- Theatrical release poster
- Directed by: V. K. Prakash
- Written by: S. Suresh Babu
- Produced by: Darrpan Bangejaa; Nitin Kumar;
- Starring: Mamta Mohandas; Soubin Shahir; Shine Tom Chacko; Priya Prakash Varrier;
- Cinematography: Nikhil S. Praveen
- Edited by: Sunil S. Pillai
- Music by: Alphons Joseph
- Production company: Films 24
- Release date: 26 May 2023;
- Country: India
- Language: Malayalam

= Live (2023 film) =

2023 Malayalam film

Live is a 2023 Indian Malayalam-language thriller film written and directed by V. K. Prakash. The film stars Mamta Mohandas, Soubin Shahir, Shine Tom Chacko, Priya Prakash Varrier, Krishna Prabha,Reshmi Soman and Twinkle Joby. The film is produced Darppan Bangejja and Nitin Kumar under the banner of Films 24. The film was released on 26 May 2023.

== Plot ==
Anna is the victim of a fake news. She joins forces with Dr. Amala, who's also facing cyber harassment.
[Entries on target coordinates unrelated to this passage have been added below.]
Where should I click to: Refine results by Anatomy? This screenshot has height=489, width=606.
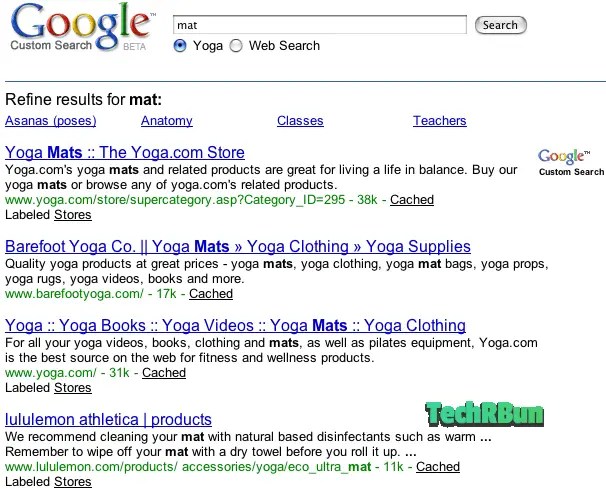[x=167, y=121]
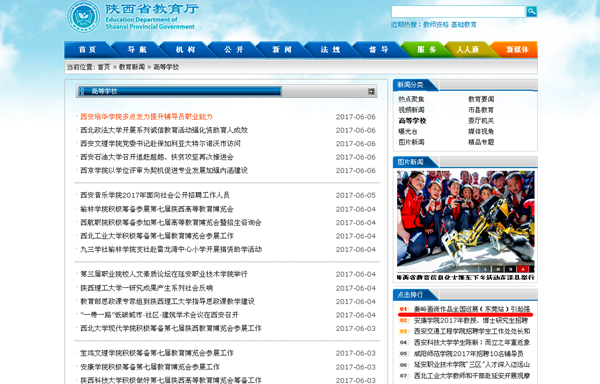Open the 西安培华学院 article headline link

point(146,117)
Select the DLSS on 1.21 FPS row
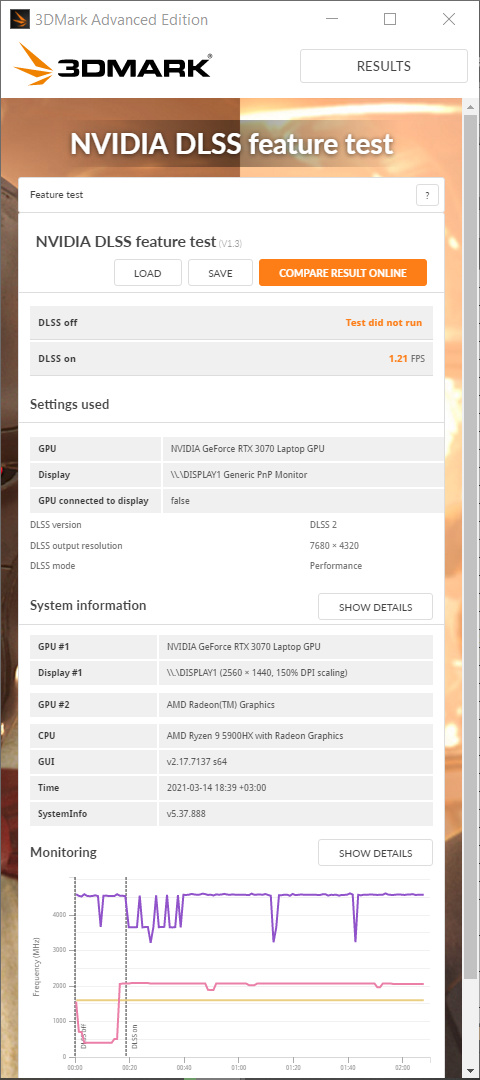Screen dimensions: 480x1080 [231, 358]
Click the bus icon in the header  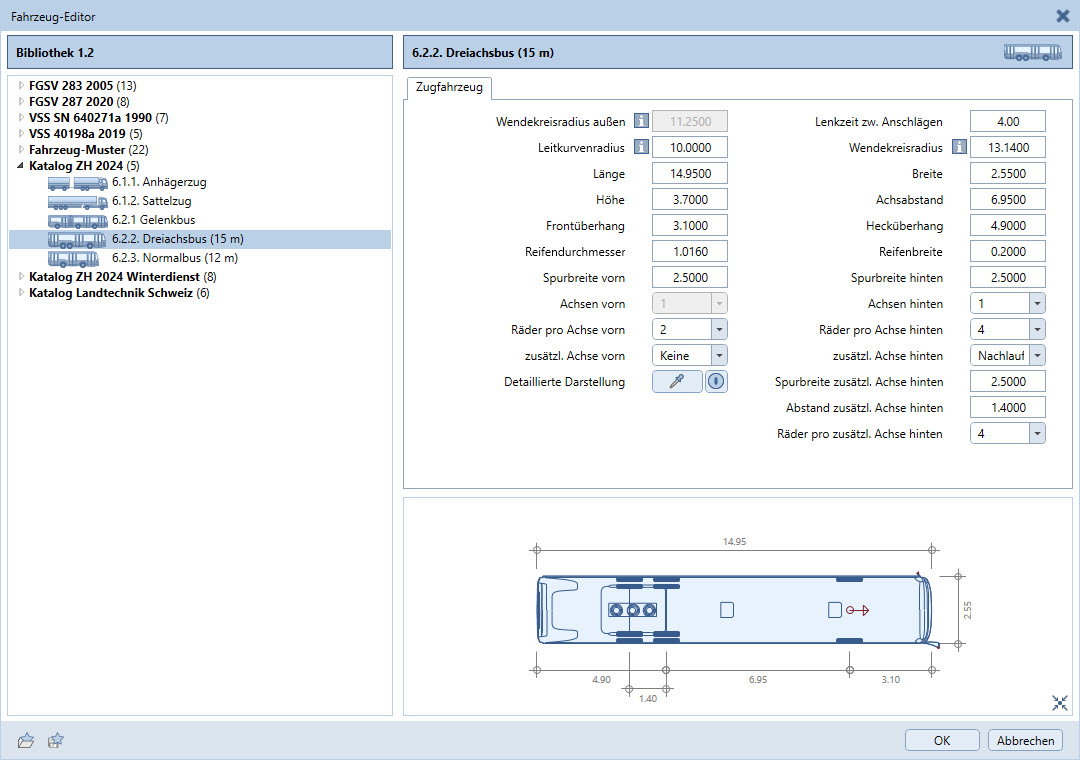[x=1032, y=53]
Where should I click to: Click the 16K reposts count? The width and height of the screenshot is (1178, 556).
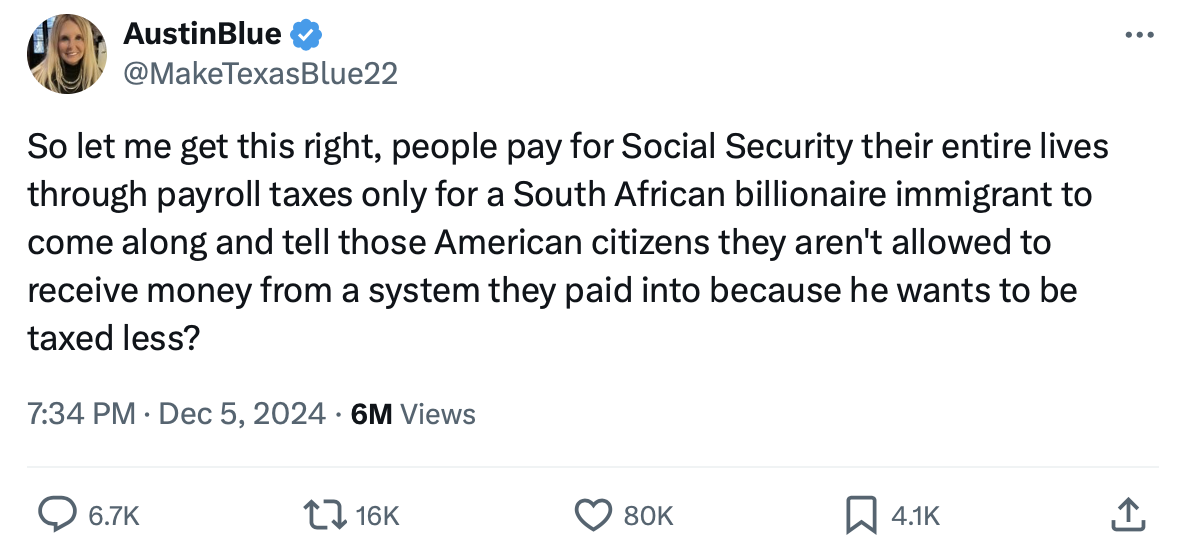[x=377, y=516]
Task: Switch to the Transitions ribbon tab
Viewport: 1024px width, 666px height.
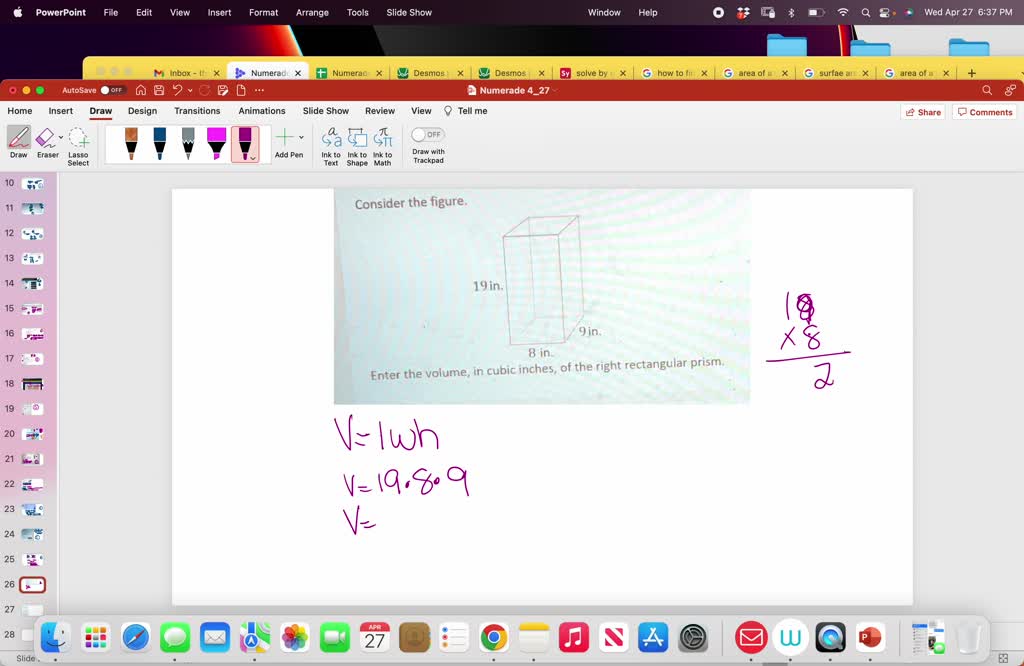Action: click(x=197, y=111)
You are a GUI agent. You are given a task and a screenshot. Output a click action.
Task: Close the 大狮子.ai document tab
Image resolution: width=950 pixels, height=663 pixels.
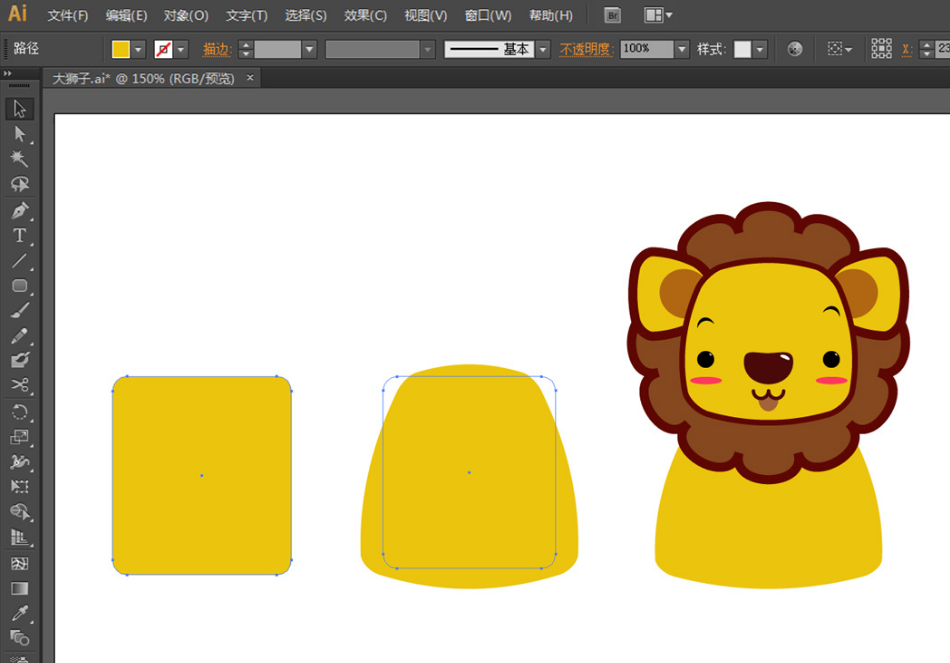point(250,78)
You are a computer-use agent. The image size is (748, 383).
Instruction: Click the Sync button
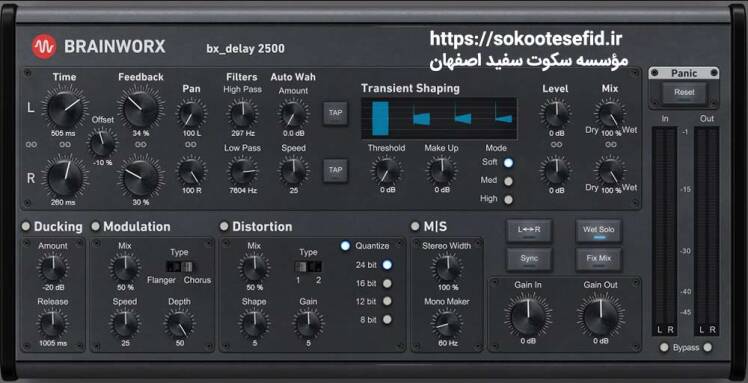(x=529, y=259)

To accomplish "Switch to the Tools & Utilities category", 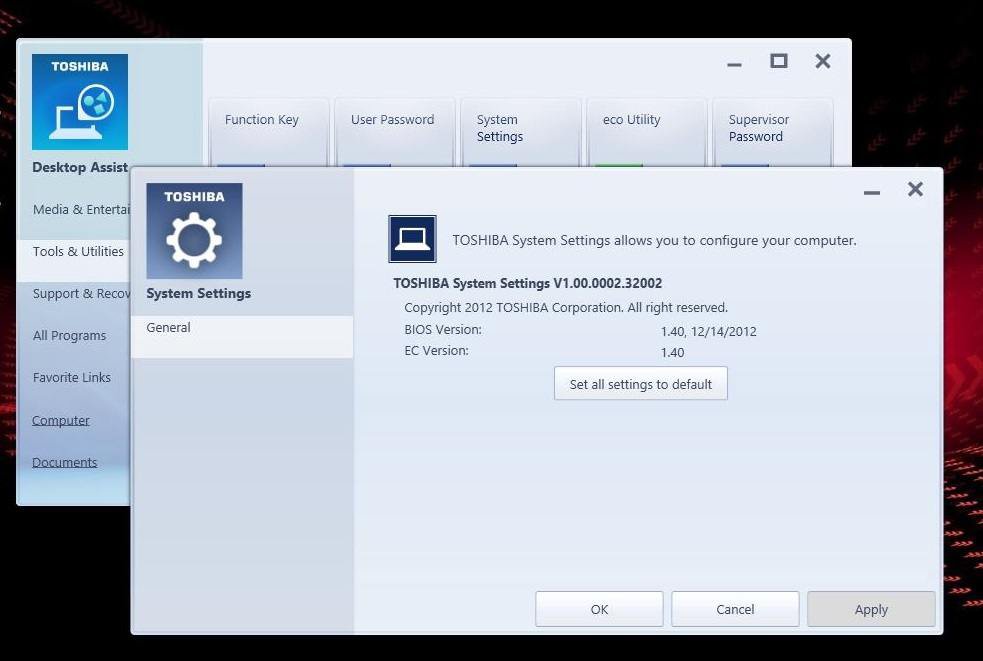I will coord(78,252).
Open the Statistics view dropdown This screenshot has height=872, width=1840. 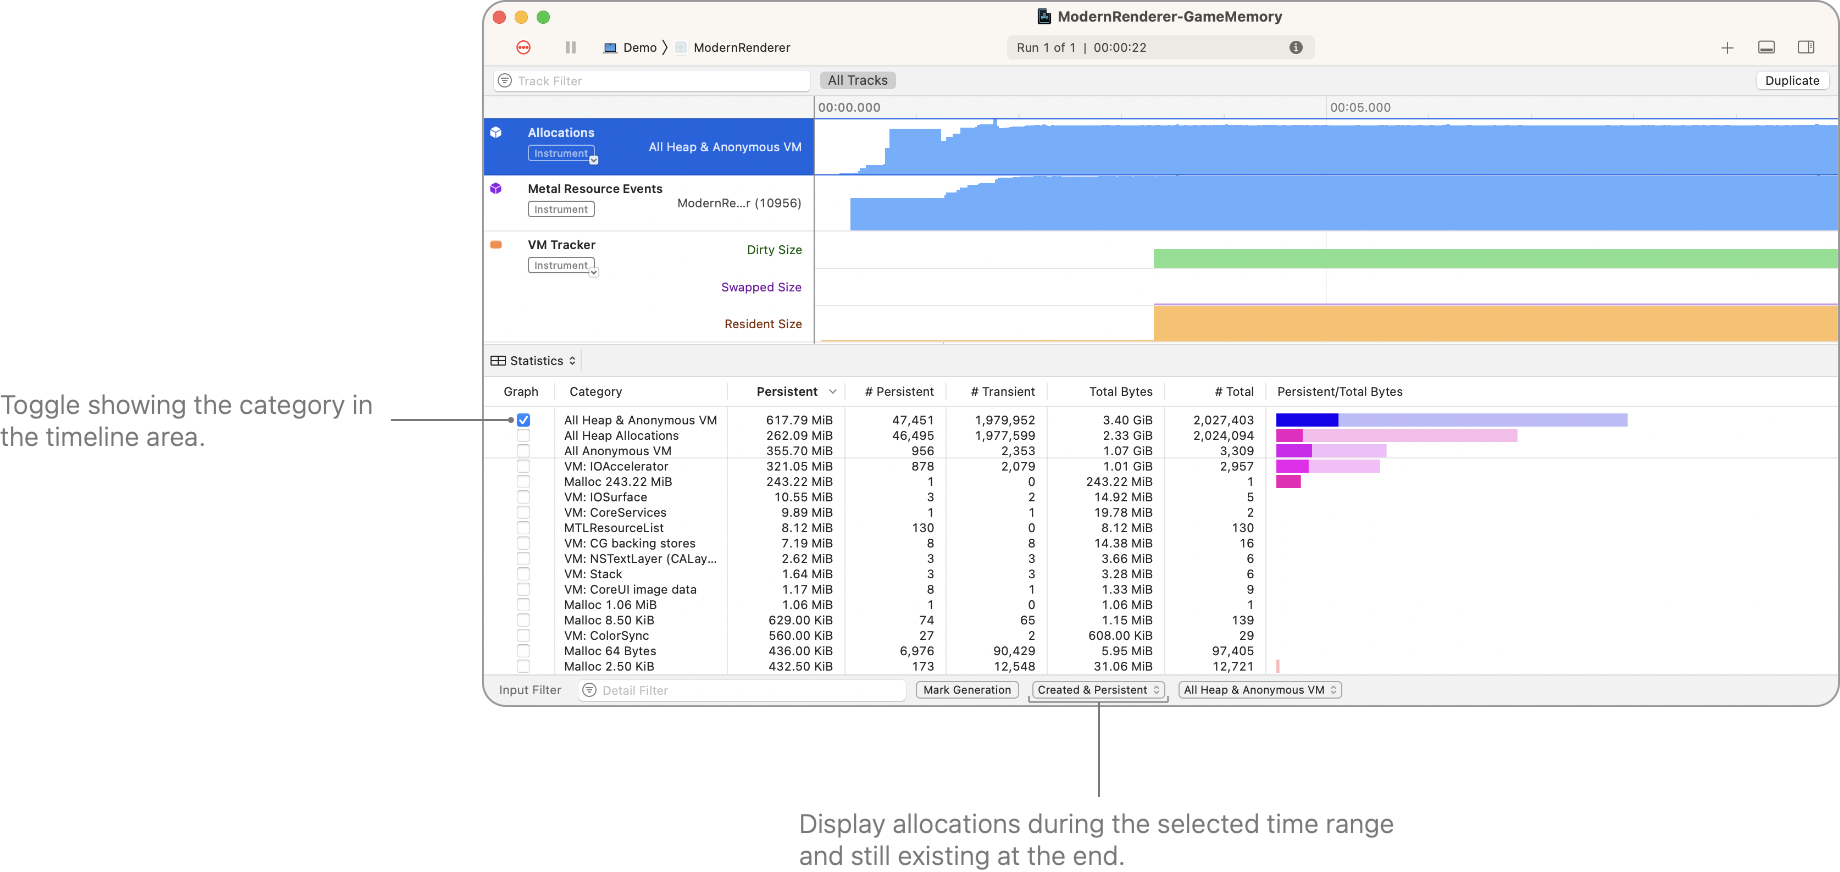point(534,361)
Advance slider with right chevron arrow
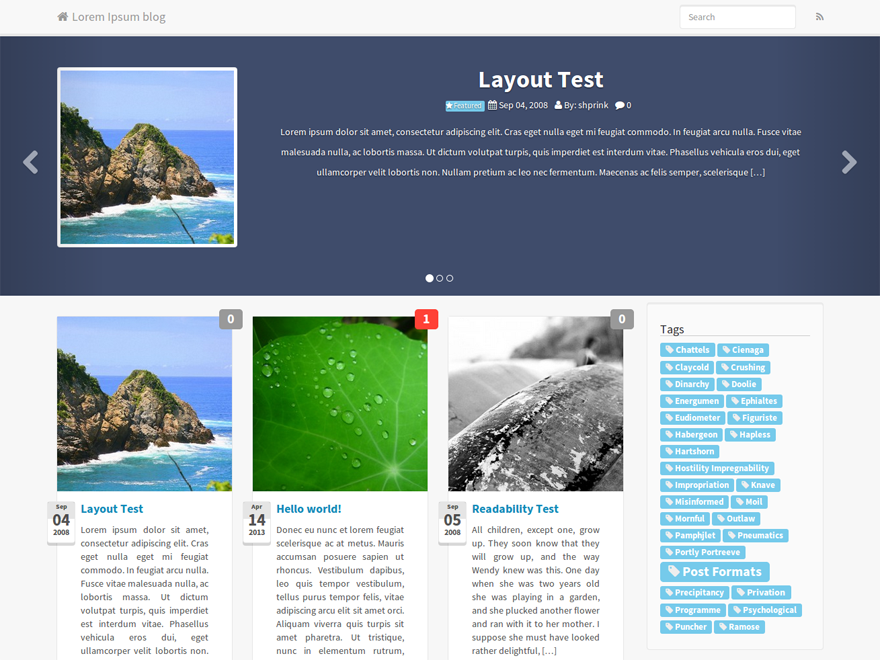This screenshot has height=660, width=880. click(x=849, y=162)
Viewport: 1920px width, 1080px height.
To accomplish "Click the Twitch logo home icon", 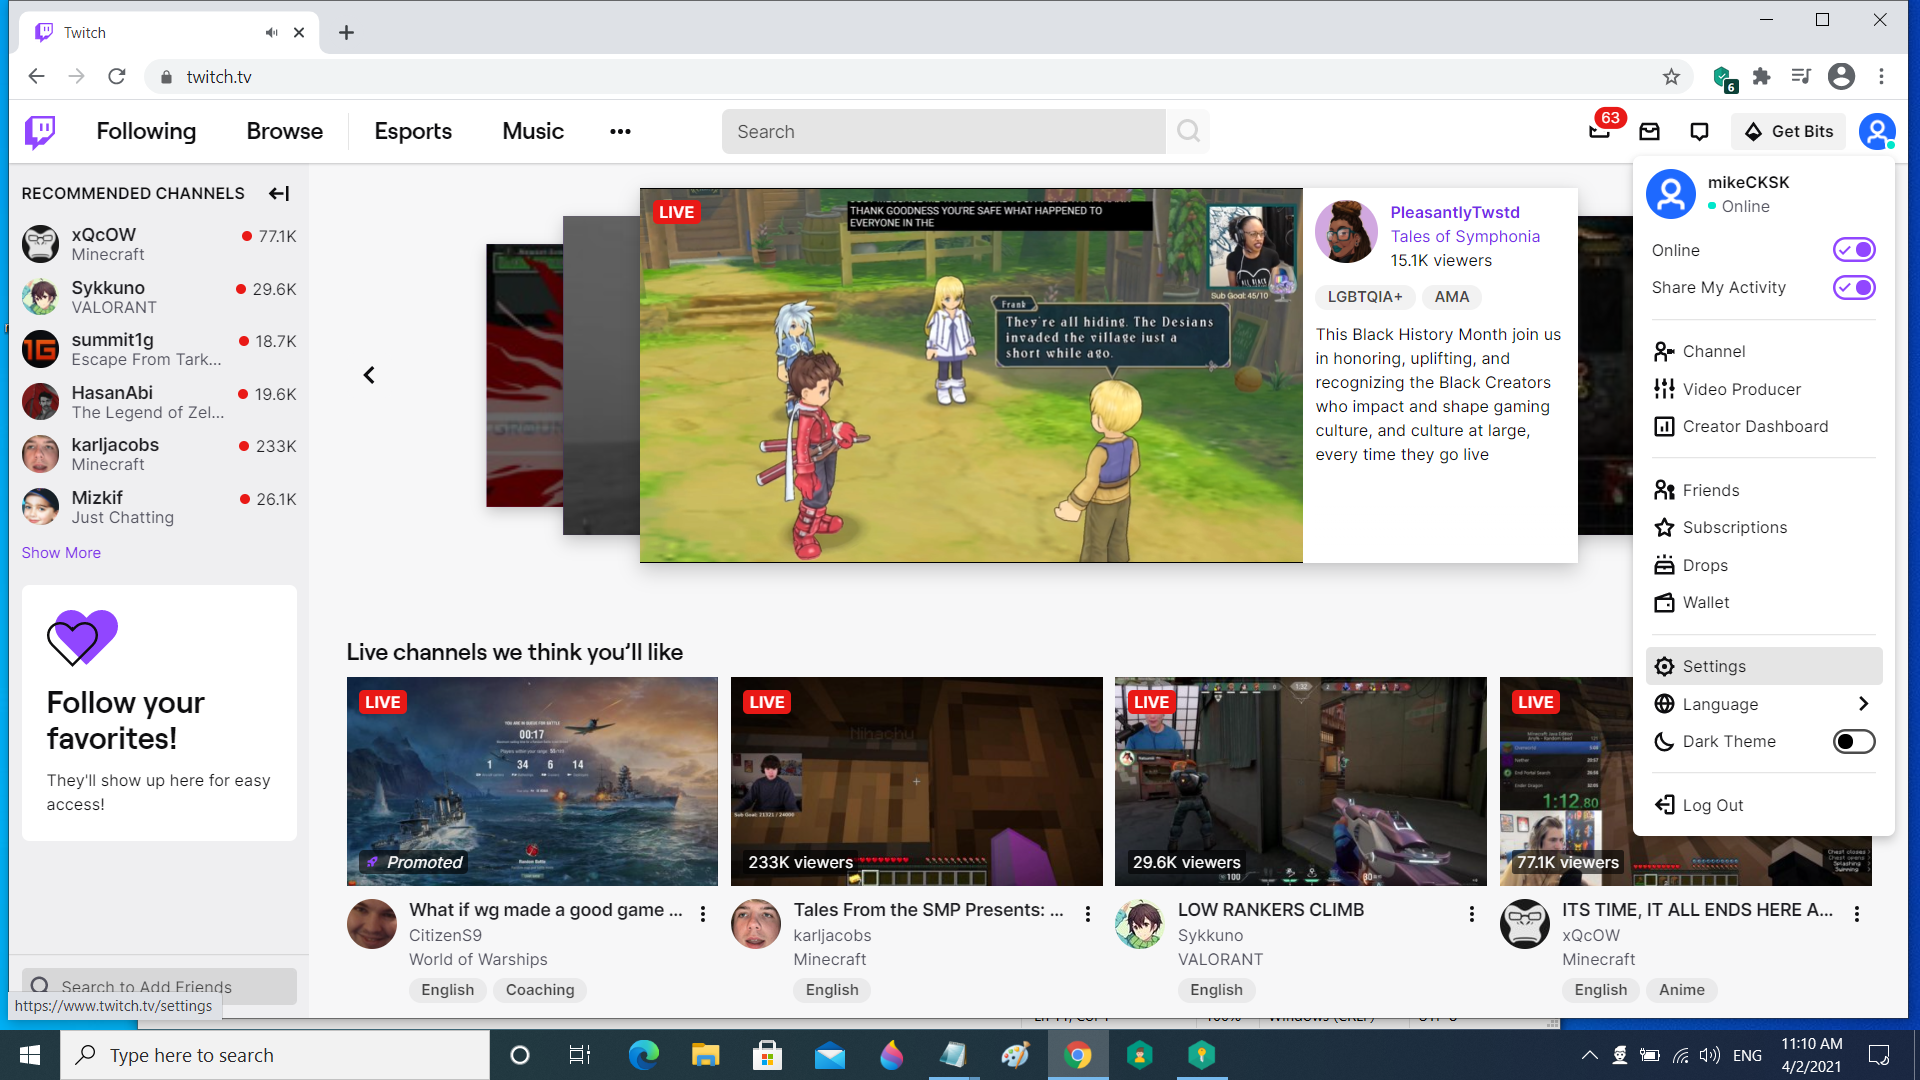I will pyautogui.click(x=40, y=131).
And they both come together to fight against the media mafia.

== Cast ==

- Mamta Mohandas as Dr. Amala Sriram
- Soubin Shahir as Sriram
- Shine Tom Chacko as Sam John Vakathanam
- Priya Prakash Varrier as Anna
- Krishna Praba
- Reshmi Soman as Dr. Nikhila
- Twinkle Joby

== Production ==
The first look poster of the film was released on 16 March 2023. Later trailer was released and the production team announced that the film will be release on release on 12 May and the film was postponed to 26 May 2023.

== Reception ==
Swathi P. Ajith of Onmanorama wrote that "However, considering the significant theme it presents, Live can still be considered a must-watch". Anandu Suresh of IndianExpress.com gave two stars out of five and wrote that "In short, Live joins the ranks of other Malayalam films that, despite attempting to tackle a socially relevant subject, fail to grasp its true purpose." Vignesh Madhu of 1.5 our 5 rating and stated that "Shine Tom Chacko's lively act is the only saving grace in this well-intentioned but ineffective film".

S. R. Praveen of The Hindu stated that "The makers of Live seem to have given much thought on the subject they are dealing with, but not much on how they would portray it on-screen. It thus ends up as a weak take on a relevant issue."